Creating the argon2id hashed password
To create the argon2id hashed password, you can use a special-purpose container from Authelia that allows creating a hashed version of your chosen password to use in your configuration file.
You can find the documentation for creating the special password hash here: Passwords – Reference – Authelia. Replace ‘password’ below with your chosen password, and it will display the hash for the password which you can copy into your users config file.
docker run authelia/authelia:latest authelia crypto hash generate argon2 --password 'password'Registering your device
Once you have plugged in your hashed password in the user database config, you can restart your docker-compose deployment and you should be good to use the password contained in the user configuration database file.
Now, browse to your Authelia host.
Click the register device link.
Registering 2FA using email or notification.txt file
If you have proper email configured, you should receive an email with the link to set up your device.
Otherwise, you can open the notification.txt file to see the URL information.
When you visit the URL, you will see a familiar QR code to setup your 2FA account in your TOTP app.
Testing 2FA after registering a device
Now you can authenticate to either your authentication URL or any of the resources protected by the Authelia authentication solution and you should be prompted for 2FA. Enter your one-time passcode.
You should see your authentication succeed.
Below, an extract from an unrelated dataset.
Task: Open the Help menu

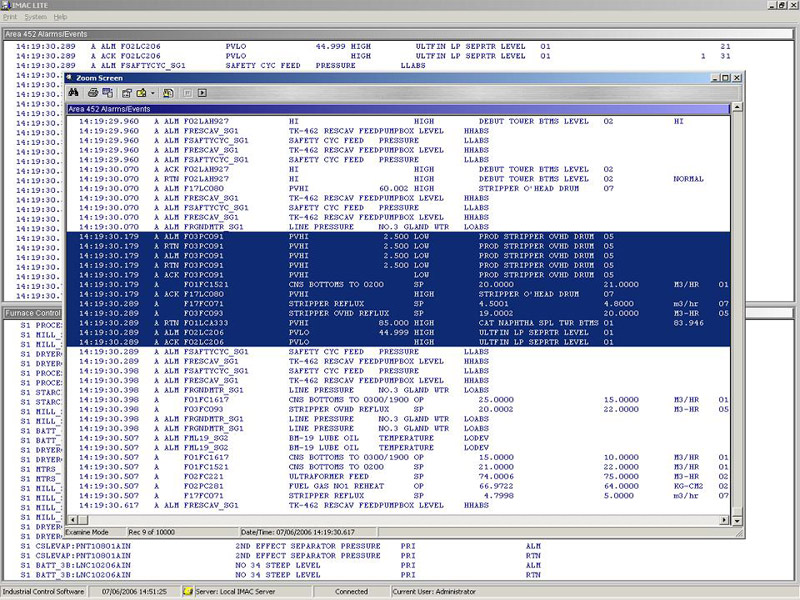Action: (61, 17)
Now you can authenticate to one of the protected resources and have it prompt for a one_factor or two_factor authentication login.
Wrapping up
Authelia is an excellent open-source authentication and authorization solution. It has fine-grained access control, two-factor authentication, and single sign-on capabilities. It offers awesome protection for your web portal. Its support for Docker Compose, support for versatile proxy support, and active community development make it a great solution for your home lab or production environment for securing modern containerized resources.